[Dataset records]
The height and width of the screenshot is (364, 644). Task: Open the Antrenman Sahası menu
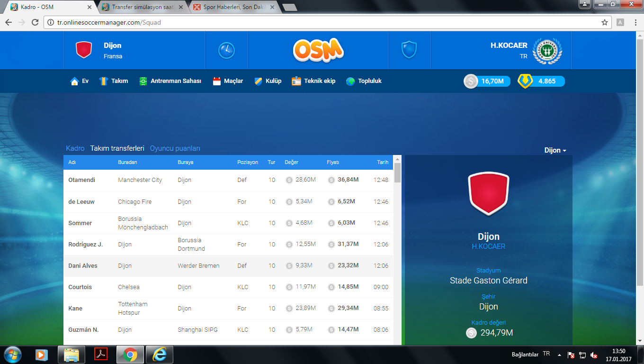click(x=170, y=81)
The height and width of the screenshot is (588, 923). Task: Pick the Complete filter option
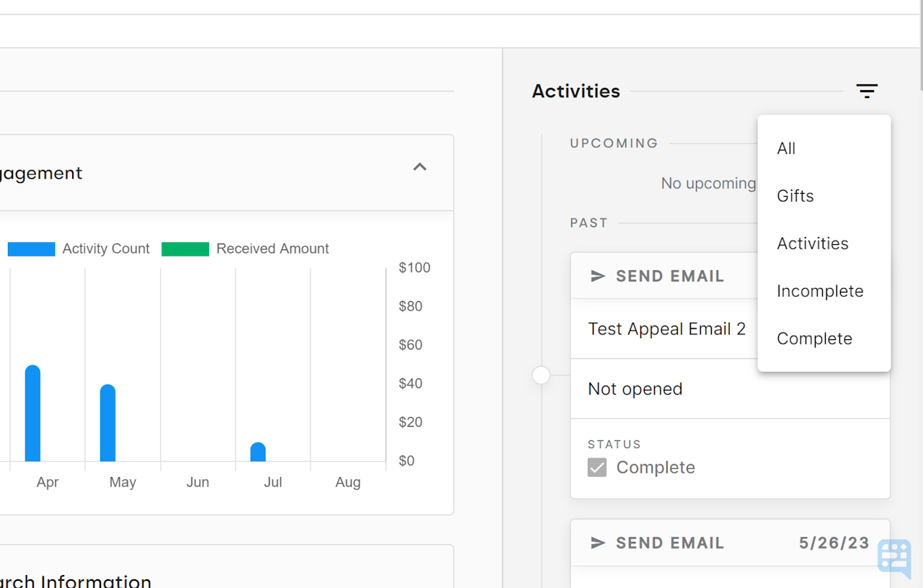[x=814, y=339]
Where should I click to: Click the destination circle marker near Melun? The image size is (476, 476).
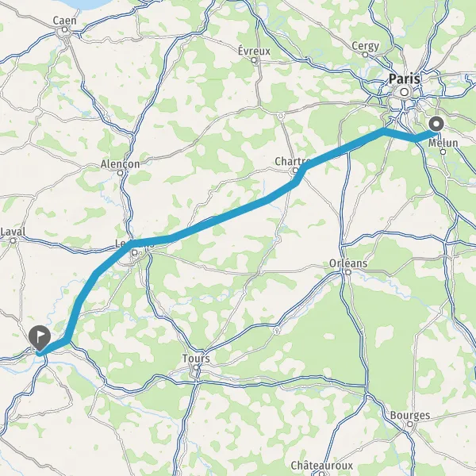pos(436,124)
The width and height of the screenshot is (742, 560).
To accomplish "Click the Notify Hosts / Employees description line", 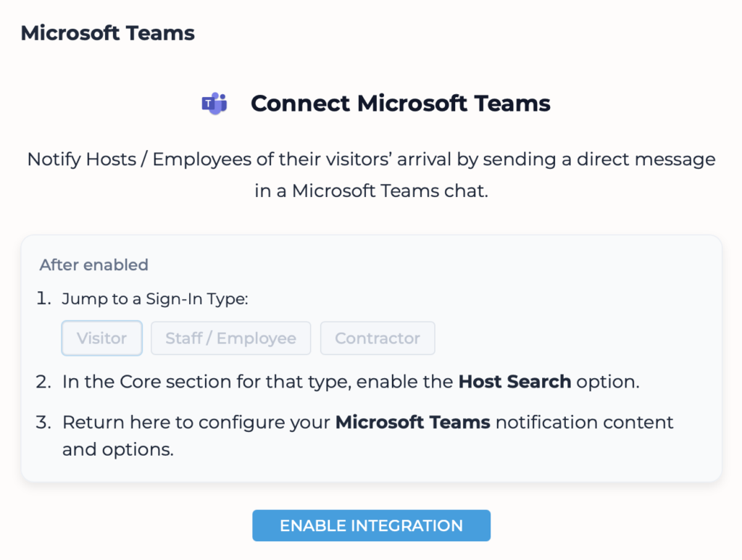I will (x=371, y=159).
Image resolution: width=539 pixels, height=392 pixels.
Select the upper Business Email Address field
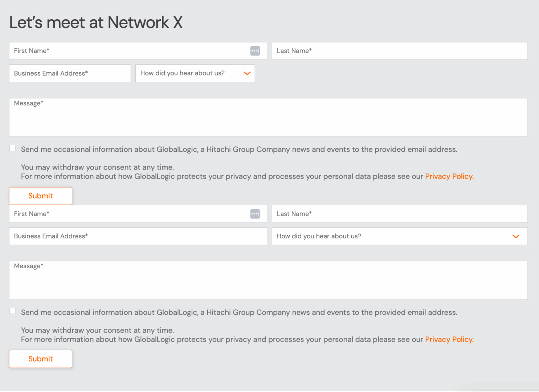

- EXERCISE BRIEF
Reproduce exactly, with no pictures, the lines above from the one holding "The height and width of the screenshot is (588, 923)." to the one holding "The width and", inclusive.

- RESULT
The height and width of the screenshot is (588, 923). Task: Pick the Complete filter option
[x=814, y=339]
Where should I click to: Click the destination circle marker near Melun? The image size is (476, 476).
pos(436,124)
The width and height of the screenshot is (742, 560).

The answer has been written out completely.